First Read the passage out loud:
“Hear, O Israel: The LORD our God, the LORD is one.[a] 5 Love the LORD your God with all your heart and with all your soul and with all your strength. 6 These commandments that I give you today are to be on your hearts. 7 Impress them on your children. Talk about them when you sit at home and when you walk along the road, when you lie down and when you get up. 8 Tie them as symbols on your hands and bind them on your foreheads. 9 Write them on the doorframes of your houses and on your gates.”
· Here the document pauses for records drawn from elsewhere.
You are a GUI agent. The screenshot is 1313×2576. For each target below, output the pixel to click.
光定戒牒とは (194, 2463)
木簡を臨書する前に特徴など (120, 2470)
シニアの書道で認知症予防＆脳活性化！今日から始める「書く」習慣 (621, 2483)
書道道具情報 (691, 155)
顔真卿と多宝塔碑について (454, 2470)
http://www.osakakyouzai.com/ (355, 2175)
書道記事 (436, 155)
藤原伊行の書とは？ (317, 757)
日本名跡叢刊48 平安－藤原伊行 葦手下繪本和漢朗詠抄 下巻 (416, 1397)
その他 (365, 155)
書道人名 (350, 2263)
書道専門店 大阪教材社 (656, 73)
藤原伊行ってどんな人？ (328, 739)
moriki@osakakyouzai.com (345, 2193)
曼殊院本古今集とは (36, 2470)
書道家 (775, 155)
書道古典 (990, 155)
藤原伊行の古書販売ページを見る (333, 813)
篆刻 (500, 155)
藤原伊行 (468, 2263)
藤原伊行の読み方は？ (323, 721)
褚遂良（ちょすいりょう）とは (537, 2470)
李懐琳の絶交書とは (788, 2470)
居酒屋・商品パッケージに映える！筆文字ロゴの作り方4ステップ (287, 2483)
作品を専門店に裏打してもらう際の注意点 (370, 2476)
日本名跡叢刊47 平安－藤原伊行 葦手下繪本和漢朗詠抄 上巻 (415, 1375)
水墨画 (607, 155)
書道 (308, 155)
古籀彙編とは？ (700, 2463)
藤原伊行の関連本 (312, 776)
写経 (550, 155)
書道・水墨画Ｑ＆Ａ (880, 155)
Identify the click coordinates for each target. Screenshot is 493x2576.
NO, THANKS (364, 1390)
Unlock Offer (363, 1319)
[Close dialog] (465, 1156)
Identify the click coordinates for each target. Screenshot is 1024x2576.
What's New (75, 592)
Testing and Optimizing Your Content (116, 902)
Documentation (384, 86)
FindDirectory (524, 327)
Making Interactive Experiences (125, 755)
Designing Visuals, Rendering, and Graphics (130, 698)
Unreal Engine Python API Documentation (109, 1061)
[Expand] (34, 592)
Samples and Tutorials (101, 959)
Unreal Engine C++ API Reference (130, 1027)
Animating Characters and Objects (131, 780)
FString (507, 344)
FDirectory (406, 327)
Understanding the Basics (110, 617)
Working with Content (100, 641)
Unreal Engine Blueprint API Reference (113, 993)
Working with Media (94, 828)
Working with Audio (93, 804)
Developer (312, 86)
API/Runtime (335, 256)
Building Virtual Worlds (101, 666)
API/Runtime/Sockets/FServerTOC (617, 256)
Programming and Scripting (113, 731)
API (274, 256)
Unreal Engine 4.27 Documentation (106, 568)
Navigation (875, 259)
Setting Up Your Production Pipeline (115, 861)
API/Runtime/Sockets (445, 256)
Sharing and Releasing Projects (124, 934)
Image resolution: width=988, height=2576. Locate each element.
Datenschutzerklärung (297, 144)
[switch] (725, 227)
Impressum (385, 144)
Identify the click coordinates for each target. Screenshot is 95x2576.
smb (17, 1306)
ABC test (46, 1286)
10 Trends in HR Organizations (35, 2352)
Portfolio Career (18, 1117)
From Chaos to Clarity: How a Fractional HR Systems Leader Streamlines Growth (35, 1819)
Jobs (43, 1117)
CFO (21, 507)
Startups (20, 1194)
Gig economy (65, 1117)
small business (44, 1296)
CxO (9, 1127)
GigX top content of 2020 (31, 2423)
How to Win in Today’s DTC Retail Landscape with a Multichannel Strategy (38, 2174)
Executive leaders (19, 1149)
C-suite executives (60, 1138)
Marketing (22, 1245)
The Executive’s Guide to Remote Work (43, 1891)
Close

Then write the passage out in its entirety:
Hear, O Israel: The LORD our God, the LORD is one. Love the LORD your God will all your heart and with all your soul and with all your strength, These commandments that I give you today are to be on your hearts. Impress them on your children. Talk about then when you sit at home and when you walk along the road, when you lie down and when you get up. Tie them as symbols on your hands and bind them on your foreheads. Write them on the doorframes of your houses and on your gates.
Then write out the passage in your own words, the desire isn’t for literalist accuracy as much as it is to rephrase the scripture, by doing this we are doing something similar to turning a diamond round, looking for the different lines, and the way it reflects the light. I’ve often enjoyed reading Eugene Peterson’s MESSAGE translation for this, but I am enjoying even more putting my own words to ‘What I am hearing’ from the passage. That is another key, we are trying to really see, “What might the Holy Spirit be highlighting in this passage for me today”. As anyone who has read the scriptures over a number of years knows, scriptures speak directly, like a double edge sword into our circumstance. We trust that as we pray for the Holy Spirit to be illuminating the verses to us, that His desire to do that is even stronger than ours, even as far to say that He has put that desire in us!
So hears my shot at Deut 6:
There is no other God, YHWH is the only one. Give him all you have from the deepest place of your being, give his commandments meaning to your children, let them be spoken often in the place you spend your days, when you are moving about, when you are resting, and when you begin working. Keep them before you as you work with your hands, and let them be at fore front of your mind in all your thinking. Let them mark the place you live in, so that when people come in they know who God is.
In all the bible study methods we use here, the common key is always, “how can we obey”…all through the bible we see the call the obey as the primary way in which we follow Jesus.
So then I would pray for God to reveal to you, What does it look like for you to obey Jesus in reading this today?” We are not looking for a way to sum up what obedience might be for every aspect of the verse, of course that is the desire, but obedience is one step at a time, and obeying the aspect in your heart that the Holy Spirit is speaking to you TODAY.
So here was my prayer as I did this verse:
God, you know our desire is to worship you with our lives, and that we believe your word. Would you direct how to live your word so that we might love you rightly, and people would know that you are good by our living response to who you are. Amen
Then we write down a statement explaining simply what we will commit to obey…
..Its always helpful to begin the sentence – “I will…” otherwise I have found, that I tend to keep a ‘get out of jail’ free card, by saying ‘I will try…’ or talk about a way that my thinking is changing. Those things, ‘trying’ and ‘changing thinking’ is of course a great step. But we are keen to encourage in our own lives and those we disciple comittments to “follow” Jesus and trust that he will extend the grace to live out the things he is calling us to obey.
So my obedience statement as I prayed through this verse is:
“I will make time around meal times to read the word and discuss it looking for way to love God by obeying what it asks, desiring that our house may be a place where people encounter you Jesus, the word made flesh.”